### Text and element pointing records
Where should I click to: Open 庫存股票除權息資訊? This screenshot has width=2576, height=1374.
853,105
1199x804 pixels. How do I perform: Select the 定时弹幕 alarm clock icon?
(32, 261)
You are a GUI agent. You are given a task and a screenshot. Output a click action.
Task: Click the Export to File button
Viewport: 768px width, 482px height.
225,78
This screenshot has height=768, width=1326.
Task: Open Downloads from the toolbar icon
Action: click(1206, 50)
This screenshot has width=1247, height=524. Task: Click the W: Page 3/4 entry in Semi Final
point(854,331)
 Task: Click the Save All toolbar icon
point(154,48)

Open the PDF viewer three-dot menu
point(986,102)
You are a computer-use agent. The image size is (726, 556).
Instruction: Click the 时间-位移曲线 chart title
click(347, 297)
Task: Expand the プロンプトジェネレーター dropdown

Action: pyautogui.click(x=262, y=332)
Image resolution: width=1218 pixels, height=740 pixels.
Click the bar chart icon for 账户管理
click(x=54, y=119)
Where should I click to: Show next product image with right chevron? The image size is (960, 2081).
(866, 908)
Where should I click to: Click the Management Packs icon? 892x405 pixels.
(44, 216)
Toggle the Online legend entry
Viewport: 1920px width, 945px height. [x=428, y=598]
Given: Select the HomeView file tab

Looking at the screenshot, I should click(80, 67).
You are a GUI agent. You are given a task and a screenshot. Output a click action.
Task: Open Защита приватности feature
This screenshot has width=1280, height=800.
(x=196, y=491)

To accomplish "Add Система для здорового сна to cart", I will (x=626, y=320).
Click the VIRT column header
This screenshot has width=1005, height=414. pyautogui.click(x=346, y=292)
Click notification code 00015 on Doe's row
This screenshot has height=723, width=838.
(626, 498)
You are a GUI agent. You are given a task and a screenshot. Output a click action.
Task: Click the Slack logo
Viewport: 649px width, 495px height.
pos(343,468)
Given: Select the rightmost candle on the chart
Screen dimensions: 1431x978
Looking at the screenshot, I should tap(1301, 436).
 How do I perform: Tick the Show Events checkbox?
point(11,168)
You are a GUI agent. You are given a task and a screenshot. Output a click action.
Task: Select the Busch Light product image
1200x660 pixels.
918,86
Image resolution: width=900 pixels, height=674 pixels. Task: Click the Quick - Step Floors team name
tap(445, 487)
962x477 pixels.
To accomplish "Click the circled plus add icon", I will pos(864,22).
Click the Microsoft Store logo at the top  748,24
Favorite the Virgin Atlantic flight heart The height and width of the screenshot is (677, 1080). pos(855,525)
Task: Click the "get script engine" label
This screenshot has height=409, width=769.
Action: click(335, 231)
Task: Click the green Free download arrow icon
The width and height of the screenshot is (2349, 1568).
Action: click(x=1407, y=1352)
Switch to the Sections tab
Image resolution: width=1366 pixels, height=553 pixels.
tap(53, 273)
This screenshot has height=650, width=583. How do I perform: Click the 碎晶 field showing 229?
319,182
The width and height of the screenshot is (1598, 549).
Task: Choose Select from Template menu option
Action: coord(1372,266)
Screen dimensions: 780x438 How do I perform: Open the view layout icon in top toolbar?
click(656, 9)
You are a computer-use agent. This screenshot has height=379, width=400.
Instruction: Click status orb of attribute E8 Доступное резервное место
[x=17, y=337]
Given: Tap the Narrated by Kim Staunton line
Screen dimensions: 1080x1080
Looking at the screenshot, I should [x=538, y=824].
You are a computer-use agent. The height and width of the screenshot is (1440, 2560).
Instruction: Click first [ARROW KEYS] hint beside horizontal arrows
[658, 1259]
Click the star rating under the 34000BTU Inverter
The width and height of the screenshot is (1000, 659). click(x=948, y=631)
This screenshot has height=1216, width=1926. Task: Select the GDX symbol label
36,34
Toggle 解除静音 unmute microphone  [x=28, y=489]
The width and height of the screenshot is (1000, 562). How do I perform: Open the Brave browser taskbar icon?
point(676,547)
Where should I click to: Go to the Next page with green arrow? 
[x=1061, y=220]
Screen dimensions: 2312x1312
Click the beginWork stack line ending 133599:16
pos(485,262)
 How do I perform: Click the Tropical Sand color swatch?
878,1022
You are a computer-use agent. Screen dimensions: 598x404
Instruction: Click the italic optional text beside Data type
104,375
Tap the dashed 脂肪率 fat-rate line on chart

### Exercise directions
Identify every line in the items above that contains the word "label", treating uppercase and lowercase as different, and copy each of those lines.

### Task answer
Task: Click the "get script engine" label
This screenshot has height=1216, width=1926. Task: Select the GDX symbol label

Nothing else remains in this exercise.